Days before the holiday season, the news came out that President Bill Clinton had granted clemencies to two prisoners whose names are well known to drug reformers: Dorothy Gaines and Kemba Smith, now home with their families. That's the good news; read more about it at http://www.drcnet.org/wol/166.html#clemency and http://www.drcnet.org/wol/166.html#dorothygaines as well as our editorial, "Awakening from Kemba's Nightmare," http://www.drcnet.org/wol/166.html#editorial from last week.

The action item is to urge Clinton to release more such prisoners. There are hundreds of thousands of nonviolent drug offenders in the nation's penal institutions, tens of thousands of them in the federal system over which Clinton has jurisdiction. It is wonderful that Dorothy and Kemba have gotten to go home, but two is not enough!

In particular, the 400+ "safety-valve" prisoners should be released.

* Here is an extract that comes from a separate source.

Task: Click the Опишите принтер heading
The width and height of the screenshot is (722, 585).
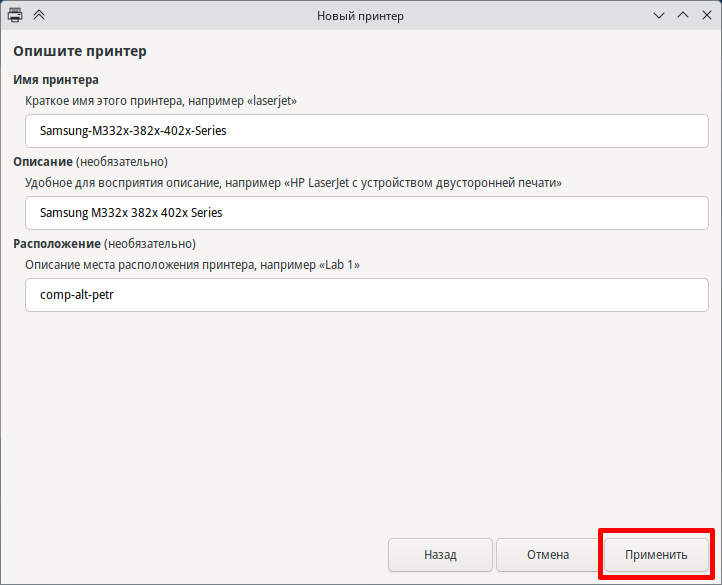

These are people who would likely be free today if they had been sentenced after the passage of the 1994 Crime Bill, which allowed judges to reduce the sentences of certain drug offenders who would otherwise get five or ten year mandatory minimums. The law was almost passed with retroactivity, but that fell victim to a frenzied election-year intersection of drug and gun politics. Many similar people's sentences have begun and ended since then. There is no reason not to release them.

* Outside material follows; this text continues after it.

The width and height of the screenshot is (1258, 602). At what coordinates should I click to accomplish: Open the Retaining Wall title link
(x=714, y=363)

A few other federal prisoners or defendants who deserve our support:

  • Derrick Curry, serving 19 1/2 years on federal crack charges even though the FBI admitted he was a minor player, has been in for 7 years after being arrested at age 19.
  • Gerard Greenfield, pulled over for going six miles per hour over the speed limit in Utah and sentenced to 16 years in prison for PCP residues. He has already served nearly half that sentence.
  • Todd McCormick, a medical marijuana patient and activist, whose health is ill-equipped to handle incarceration, has been incarcerated since earlier this year.
  • Renee Boje, an associate of McCormick with only minor involvement in his medical marijuana-related activities, who is nevertheless, facing extradition from Canada and hard time in US federal prison.
  • Robert J. Riley, prisoner #9047-065, serving life without parole on LSD charges.
  • David Correa, serving life without parole for a first-time cocaine offense.
  • Glenn Wright, prisoner #40494-004.
  • David Patach, prisoner #38685-018.
Clinton has until the end of his term, January 20th, to issue more pardons or clemencies. Please call the White House Comment Line at (202) 456-1111, get through to a live operator, thank the President for releasing Dorothy Gaines and Kemba Smith but ask him to release more prisoners, such as the safety-valve prisoners and Curry, Greenfield, McCormick, Riley, Correa and Wright, and to pardon Boje, before his term expires.


11. Washington, DC Job Opportunity

The Research and Policy Reform Center has an immediate opening for a Media Officer in Washington, DC. The Center is a newly established Washington-based congressional affairs and public policy office that engages in education and advocacy on issues concerning human rights and civil rights, including criminal justice, indigent counsel, drug policy, and Burma.

The Media Officer will develop a communications strategy for the Criminal Justice Advocacy Alliance (CJAA), a coalition of civil rights, criminal justice, religious and human rights organizations with a broad vision of the reforms necessary to change the over-reliance on incarceration in the United States.

RPR will also be working on drug policy reform issues, including the Higher Education Act drug provision.

Visit http://execsearches.com/exec/detail.asp?job_id=1810 for further information.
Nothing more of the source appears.